* [CONSEGNE DELL'ESERCIZIO]
- a) Stabilisci se ciascuna delle affermazioni seguenti concorda con il brano sulla conoscenza dello spirito. Rispondi sì o no e cita alla lettera le parole del brano che decidono la risposta. (i) Secondo il brano, l'uomo può trovare la sua via di conoscenza solo partendo dal pensare. (ii) Il brano afferma che la conoscenza dello spirito è riservata a pochi. (iii) Il brano considera il pensiero qualcosa di irreale e astratto.
- b) Ripeti parola per parola la parte del brano sulla conoscenza dello spirito che va da "I pensieri che" a "una forza vivente.".

* [BRANO PROPOSTO]

------------------------------------

Il sapere inconscio muove incontro al fatto spirituale scoperto da altri

O.O. 9 – Teosofia – (Il sentiero della conoscenza)


 

Ogni uomo può conquistare da sé la conoscenza dello spirito, esposta in questo libro.

Esposizioni della natura di quelle qui offerte danno un’“immagine di pensiero” dei mondi superiori.

 

Sotto un certo riguardo sono il primo passo verso la visione diretta, poiché l’uomo è un essere pensante e può trovare la sua via di conoscenza solo se muove dal pensare.

Se al suo intelletto viene offerta un’immagine dei mondi superiori, essa non rimane infeconda per lui, anche se per il momento gli appare solo come un’esposizione di fatti superiori di cui non può ancora accertarsi per visione propria.

 

I pensieri che gli vengono comunicati rappresentano infatti di per sé una forza che continua ad agire nel mondo dei suoi pensieri.

Tale forza sarà attiva in lui, desterà attitudini sopite.

È in errore chi ritenga superfluo dedicarsi a una tale immagine di pensiero, perché vede il pensiero solo come qualcosa di irreale, di astratto.

 

Il pensiero poggia però su una forza vivente.

------------------------------------

* [RECORD FORNITI]
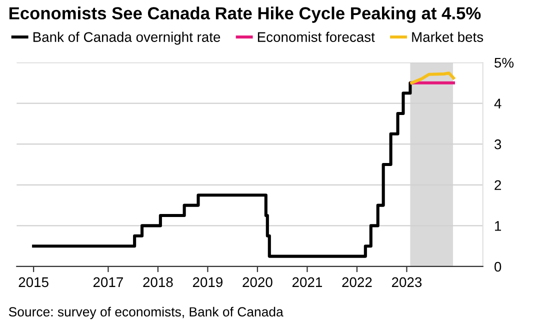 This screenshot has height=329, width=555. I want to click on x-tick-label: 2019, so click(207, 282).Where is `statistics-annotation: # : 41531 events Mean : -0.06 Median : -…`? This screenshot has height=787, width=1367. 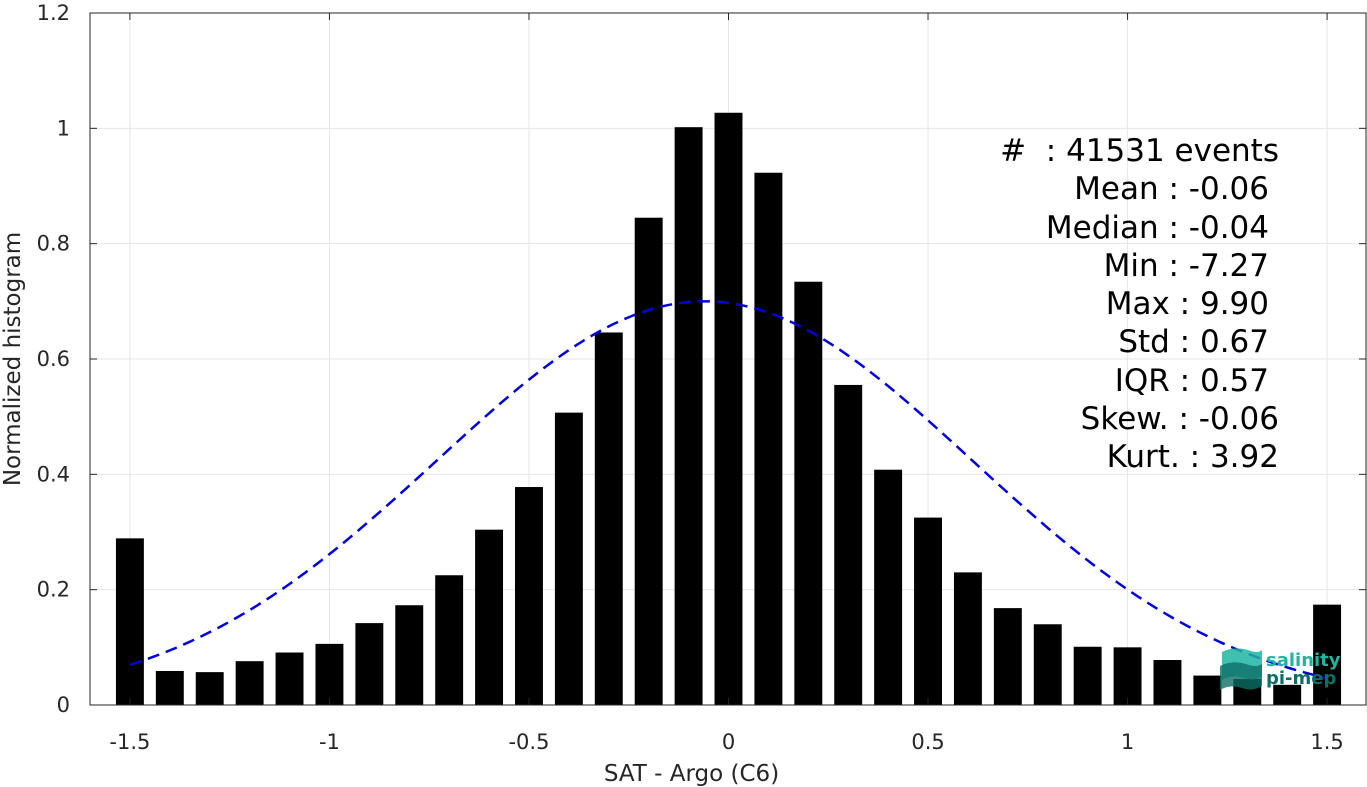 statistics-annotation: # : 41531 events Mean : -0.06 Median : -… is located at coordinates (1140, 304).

------------------------------------

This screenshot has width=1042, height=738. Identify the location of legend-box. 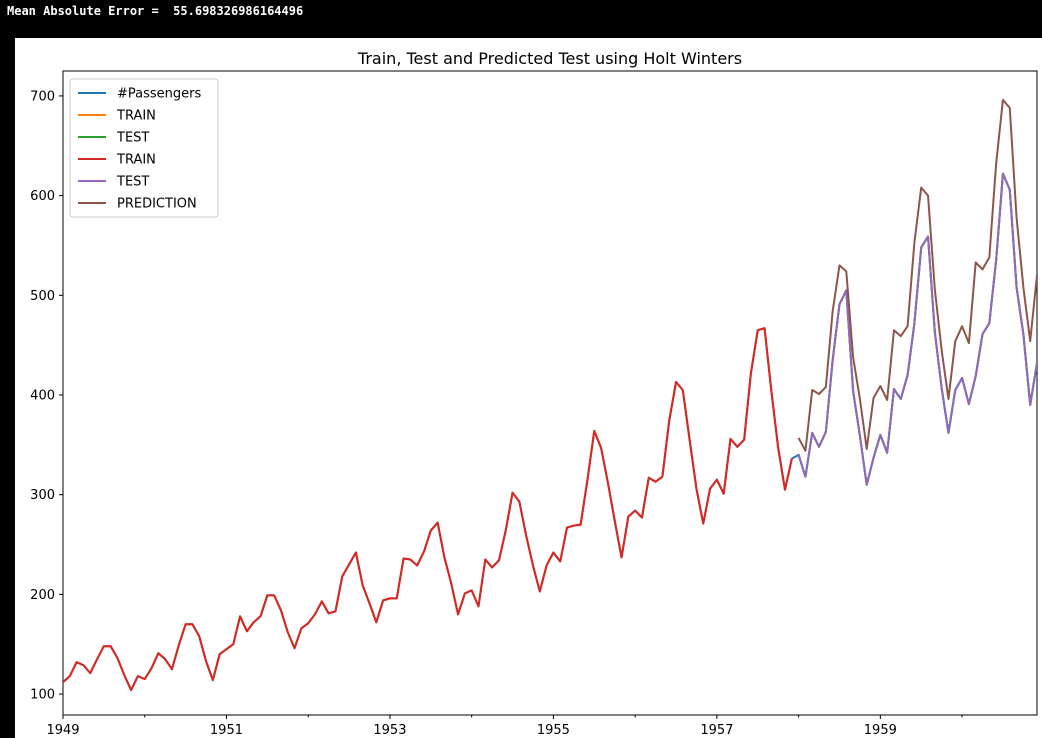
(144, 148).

------------------------------------

* [SOLUZIONI PER NUMERO]
- a)
(i) Sì: "l’uomo è un essere pensante e può trovare la sua via di conoscenza solo se muove dal pensare".
(ii) No: "Ogni uomo può conquistare da sé la conoscenza dello spirito, esposta in questo libro."
(iii) No: "Il pensiero poggia però su una forza vivente."

- b)
I pensieri che gli vengono comunicati rappresentano infatti di per sé una forza che continua ad agire nel mondo dei suoi pensieri.

Tale forza sarà attiva in lui, desterà attitudini sopite.

È in errore chi ritenga superfluo dedicarsi a una tale immagine di pensiero, perché vede il pensiero solo come qualcosa di irreale, di astratto.

 

Il pensiero poggia però su una forza vivente.